**Entries excerpted from a collection:**
○ ○ ○ ○

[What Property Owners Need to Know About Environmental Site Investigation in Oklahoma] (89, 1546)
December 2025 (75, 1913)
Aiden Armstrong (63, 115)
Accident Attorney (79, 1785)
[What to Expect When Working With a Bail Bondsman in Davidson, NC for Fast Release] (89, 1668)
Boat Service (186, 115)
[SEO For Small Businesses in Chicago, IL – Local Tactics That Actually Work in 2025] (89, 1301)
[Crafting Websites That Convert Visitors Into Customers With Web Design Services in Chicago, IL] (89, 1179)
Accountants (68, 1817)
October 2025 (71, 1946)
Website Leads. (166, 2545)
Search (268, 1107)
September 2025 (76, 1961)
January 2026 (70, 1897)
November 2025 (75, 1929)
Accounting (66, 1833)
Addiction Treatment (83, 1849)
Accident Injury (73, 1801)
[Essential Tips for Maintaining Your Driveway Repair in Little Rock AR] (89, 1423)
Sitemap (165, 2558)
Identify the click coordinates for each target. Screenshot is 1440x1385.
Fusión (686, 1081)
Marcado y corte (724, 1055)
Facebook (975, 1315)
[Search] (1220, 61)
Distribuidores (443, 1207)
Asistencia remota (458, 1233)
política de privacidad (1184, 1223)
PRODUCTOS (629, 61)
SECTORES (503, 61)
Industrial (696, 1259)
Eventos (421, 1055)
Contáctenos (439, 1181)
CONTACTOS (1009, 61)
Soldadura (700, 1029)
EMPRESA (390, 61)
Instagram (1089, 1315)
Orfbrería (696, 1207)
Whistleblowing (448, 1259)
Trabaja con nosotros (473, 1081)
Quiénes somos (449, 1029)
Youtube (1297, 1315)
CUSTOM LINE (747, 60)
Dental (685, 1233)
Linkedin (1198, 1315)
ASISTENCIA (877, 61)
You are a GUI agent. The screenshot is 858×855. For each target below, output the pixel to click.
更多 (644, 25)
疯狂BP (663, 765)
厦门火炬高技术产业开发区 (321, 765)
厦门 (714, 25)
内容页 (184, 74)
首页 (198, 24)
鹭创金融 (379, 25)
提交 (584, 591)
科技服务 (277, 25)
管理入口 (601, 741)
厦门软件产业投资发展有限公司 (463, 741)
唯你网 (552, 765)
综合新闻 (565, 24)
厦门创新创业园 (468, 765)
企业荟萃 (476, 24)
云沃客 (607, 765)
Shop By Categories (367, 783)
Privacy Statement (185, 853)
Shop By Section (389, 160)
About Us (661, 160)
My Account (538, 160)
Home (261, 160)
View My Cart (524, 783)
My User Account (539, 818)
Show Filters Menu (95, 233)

○ ○ ○ ○

**PROBLEM DESCRIPTION:** Swap "Oklahoma" for "Kansas" in the entries from the first line up to and including the line with "Boat Service (186, 115)", and give those lines again with nothing else changed.

**SOLUTION BELOW:**
[What Property Owners Need to Know About Environmental Site Investigation in Kansas] (89, 1546)
December 2025 (75, 1913)
Aiden Armstrong (63, 115)
Accident Attorney (79, 1785)
[What to Expect When Working With a Bail Bondsman in Davidson, NC for Fast Release] (89, 1668)
Boat Service (186, 115)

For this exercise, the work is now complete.